Me. B : C’est vrai, le budget de la justice n’a jamais été aussi important. Sauf que lorsqu’on regarde de plus près, c’est beaucoup de projets immobiliers, d’investissements sur la détention, et pas sur l’amélioration de la justice en tant que telle. Il faut recruter des magistrats, réhabiliter les prisons… Il y a un gros problème de cohérence. On fait toujours un pas en avant puis un pas en arrière en fonction de faits divers plus ou moins médiatiques qui émeuvent le public. On dit qu’il faut être plus sévère, revenir aux peines plancher… Je ne suis pas sûr que l’augmentation du budget entraîne forcément une amélioration de la situation. Certes, il faut construire des places de prison, mais aussi fermer des établissements insalubres comme la maison d’arrêt de Douai. En ce qui concerne le recrutement des surveillants pénitentiaires, cela pose aussi le problème de la formation, comme on l’a vu avec l’affaire de ceux de Lille-Sequedin. Les agents ne sont pas formés… Même après une dizaine d’années d’expérience, certains d’entre eux ignoraient s’ils devaient porter ou non les pieds d’un détenu qui ne voulait pas se laisser faire ou qui faisait le poids mort…
« Il y a un gros problème de cohérence. On fait toujours un pas en avant puis un pas en arrière en fonction de faits divers plus ou moins médiatiques qui émeuvent le public. »
M.C : Pour en revenir aux violences des surveillants envers les détenus, le tabou commence à se lever. De plus en plus d’affaires sont déférées devant la justice, pourquoi ?

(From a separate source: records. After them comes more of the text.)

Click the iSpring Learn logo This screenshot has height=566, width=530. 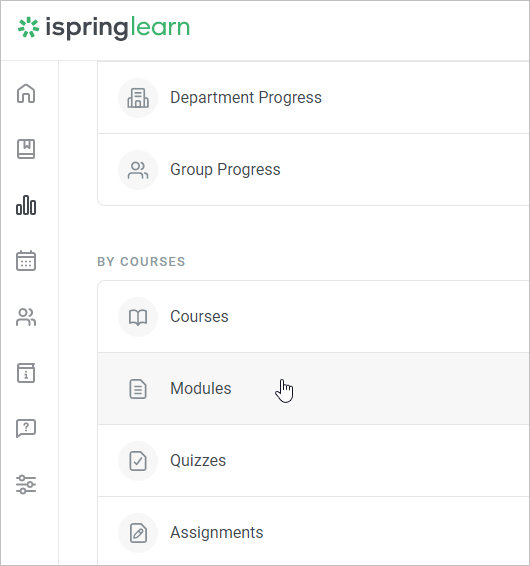click(x=104, y=28)
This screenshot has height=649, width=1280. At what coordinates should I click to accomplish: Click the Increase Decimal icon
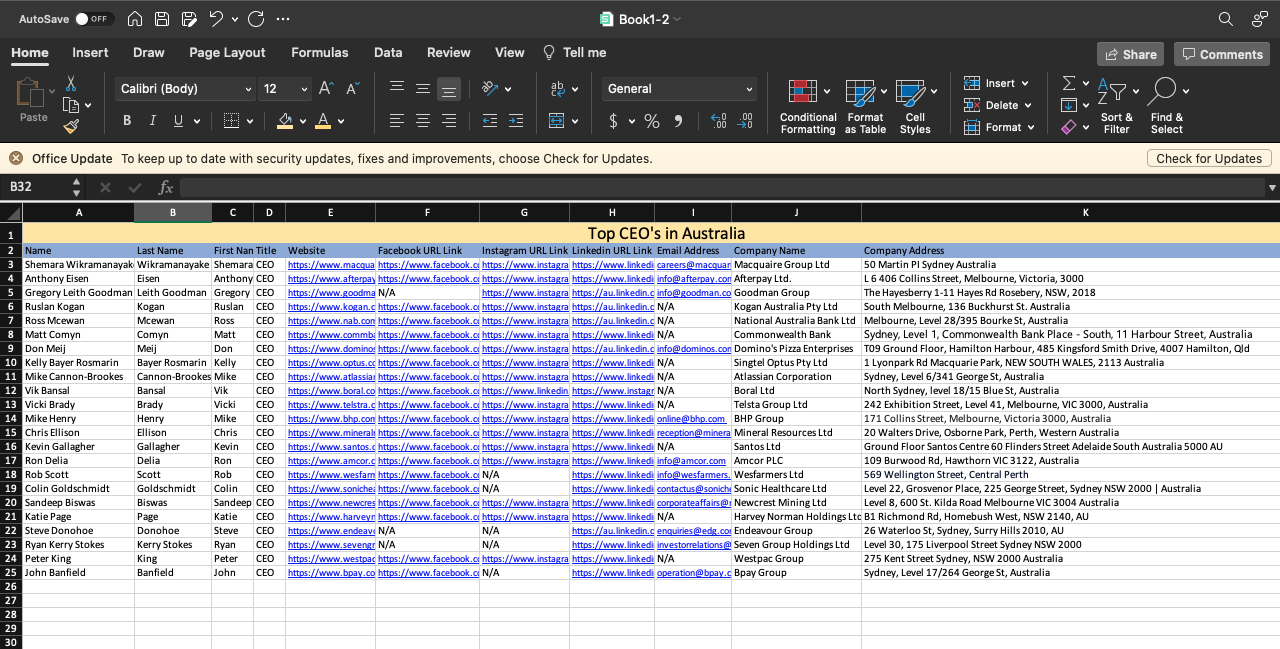(718, 121)
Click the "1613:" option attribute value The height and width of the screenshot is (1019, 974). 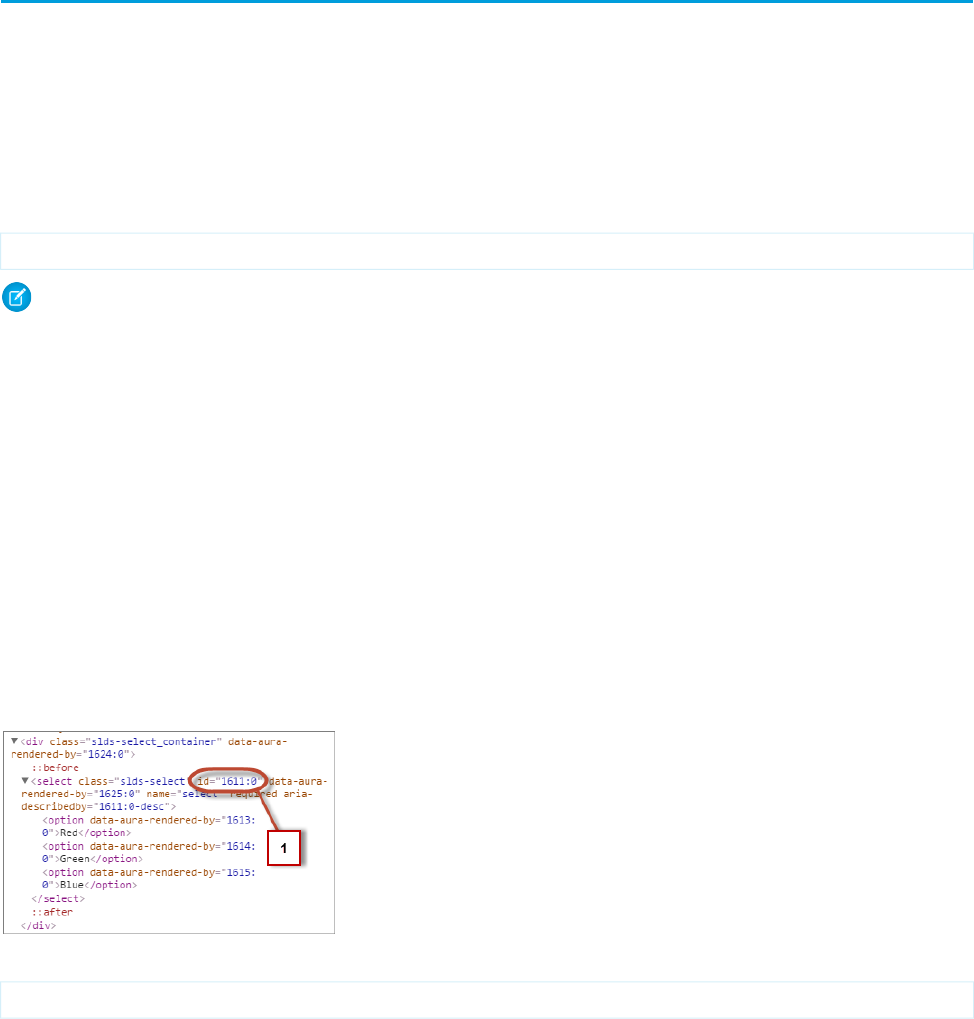click(239, 820)
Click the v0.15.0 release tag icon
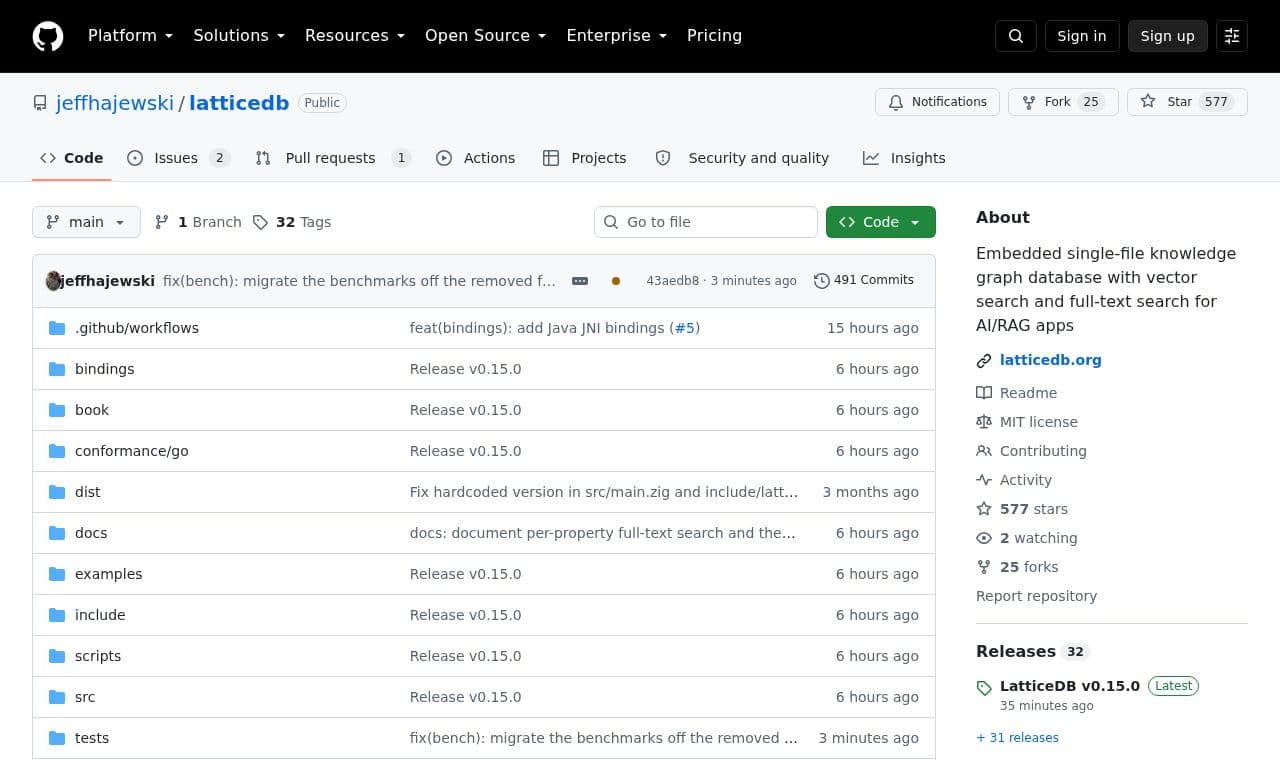Viewport: 1280px width, 760px height. (x=984, y=688)
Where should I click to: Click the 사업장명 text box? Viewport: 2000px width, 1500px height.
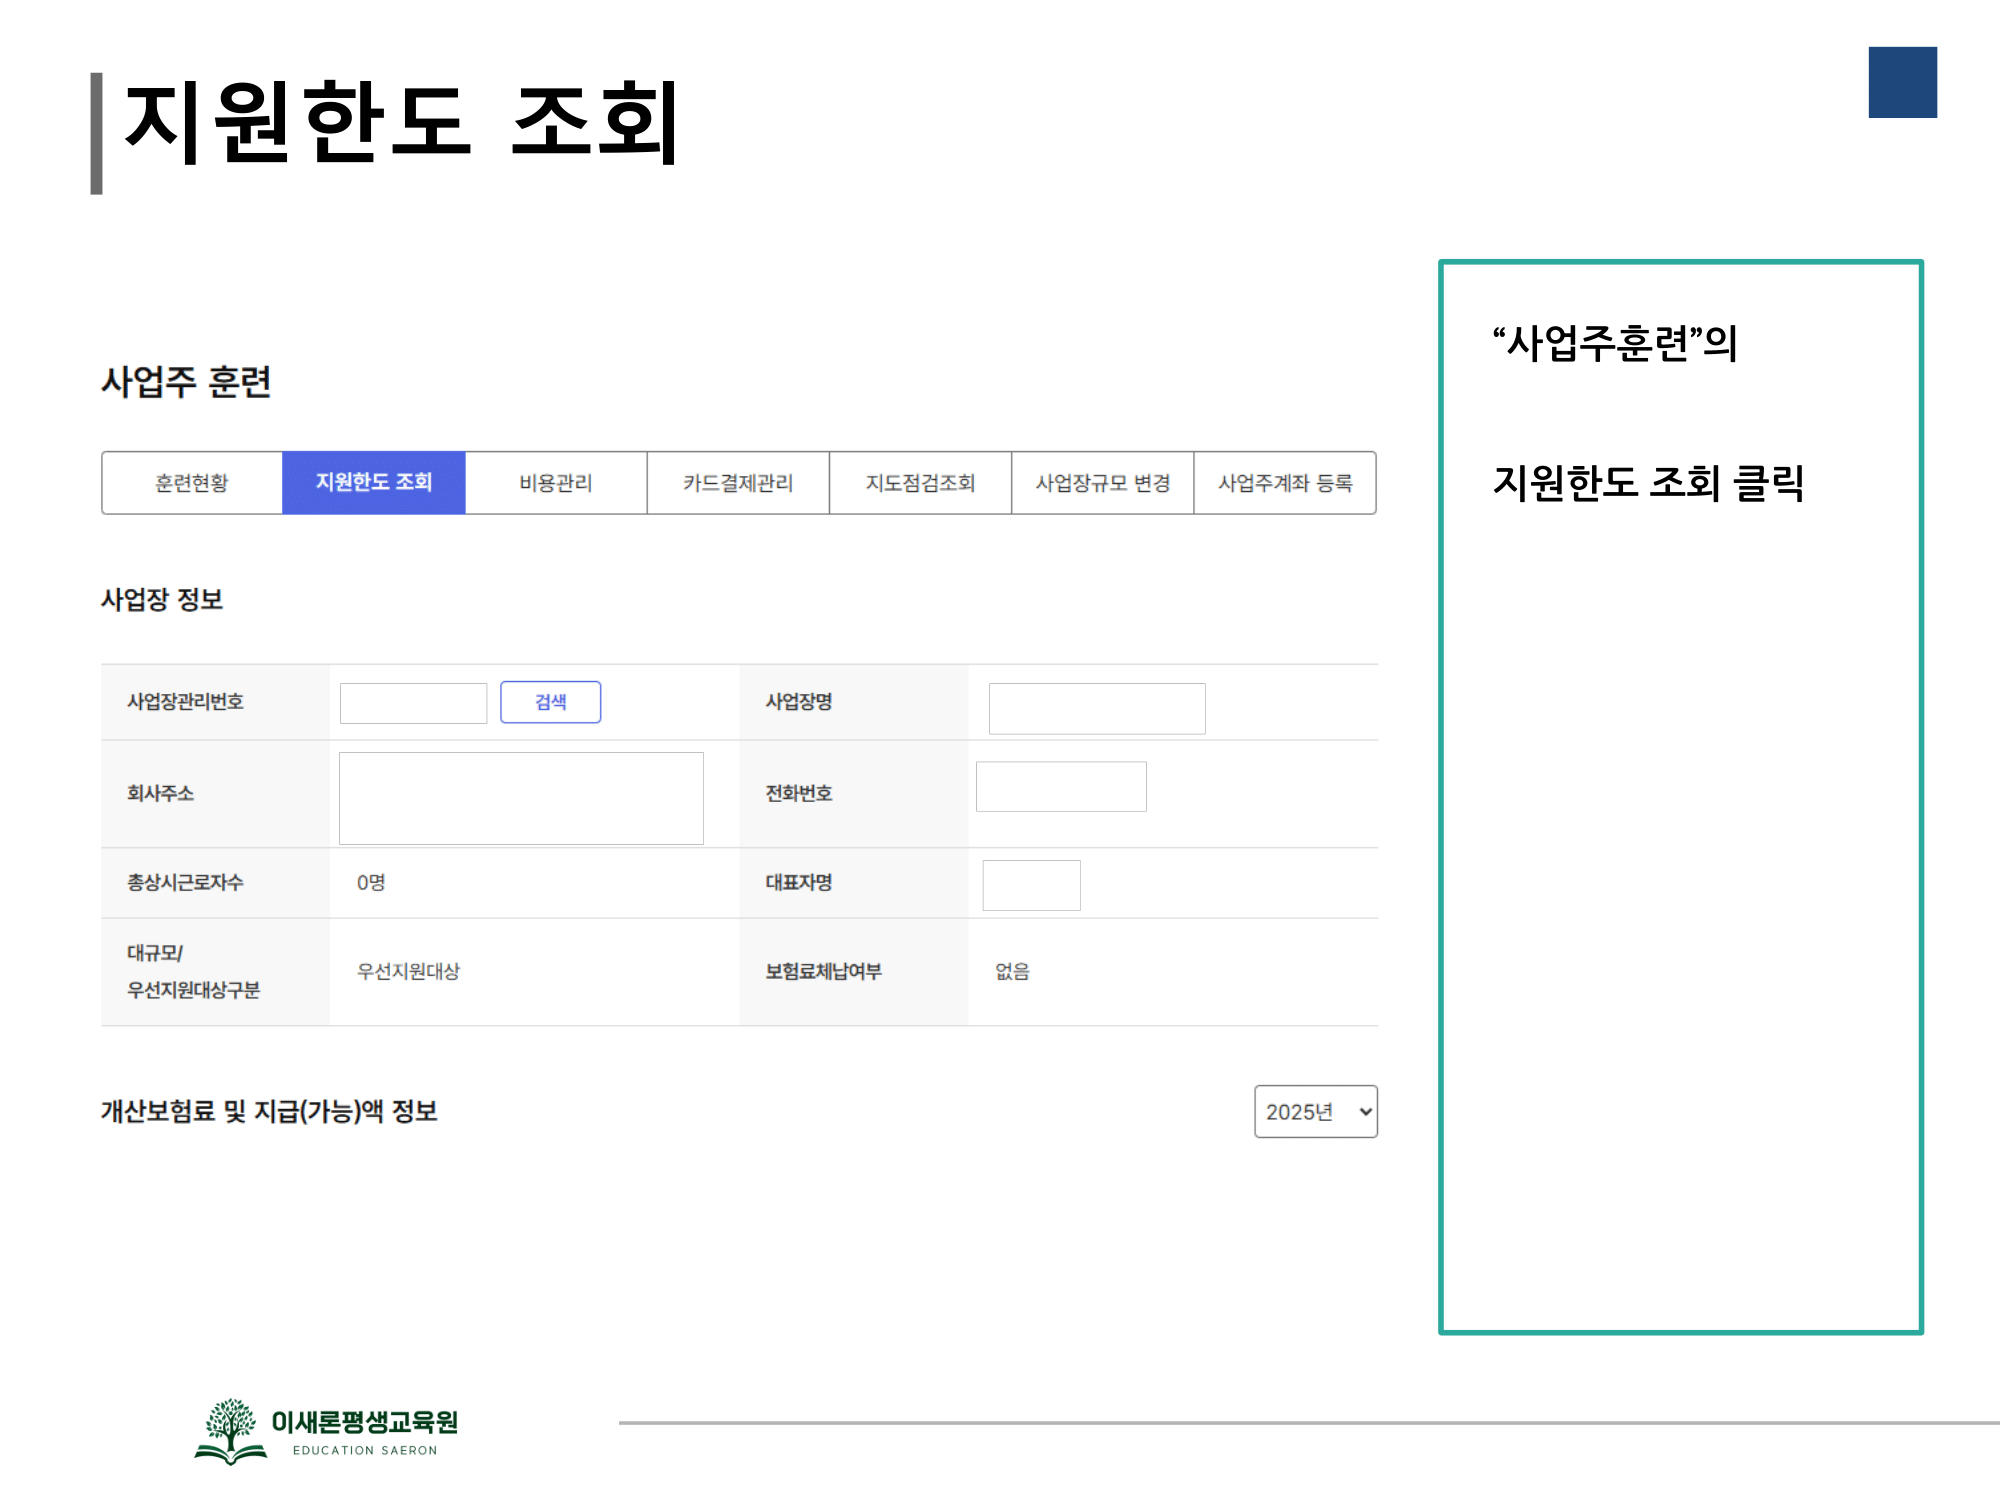[x=1096, y=709]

Me. B : Le parquet est plus attentif. Et aussi parce qu’il y a des preuves, telles les images de vidéosurveillance. Cela a été le cas dans l’affaire des surveillants de Lille-Sequedin. En 2016, lorsque j’ai défendu un détenu, toujours dans cette même maison d’arrêt, qui avait été étranglé par un gardien, la scène avait été filmée. Mon client n’a pu produire un certificat médical que plusieurs jours après les faits, car il n’avait pas eu accès à un médecin tout de suite. Le surveillant a été condamné à deux mois de prison avec sursis. Il faut donc un alignement de planètes assez importantes pour que l’on puisse démontrer ce qui a pu se passer. Les co-détenus n’osent pas témoigner, car ils ont peur des représailles. Et cela peut conduire au pire… En 2016 toujours, un surveillant de Lille-Sequedin encore, a été condamné à cinq mois d’emprisonnement avec sursis pour non-assistance à personne en danger de mort. Mon client est décédé en détention d’une overdose de méthadone. Au petit matin, il avait fait plusieurs crises d’épilepsie assez graves, avec des saignements. Son co-détenu avait appelé le surveillant, qui l’a seulement regardé par l’oeilleton de la cellule. Et il a décidé de ne pas appeler le SAMU. À 9 heures, mon client a été examiné par les infirmières de l’unité de soins de la prison, mais il était confus. Comme l’a relevé l’expert, ces évènements traumatiques d’épilepsie entraînent des amnésies. À l’infirmerie, on lui a redonné son dosage habituel de méthadone, mais visiblement il en avait déjà pris… Les consignes qui ont été transmises via les surveillants à l’infirmerie de jour ont fatalement provoqué sa mort.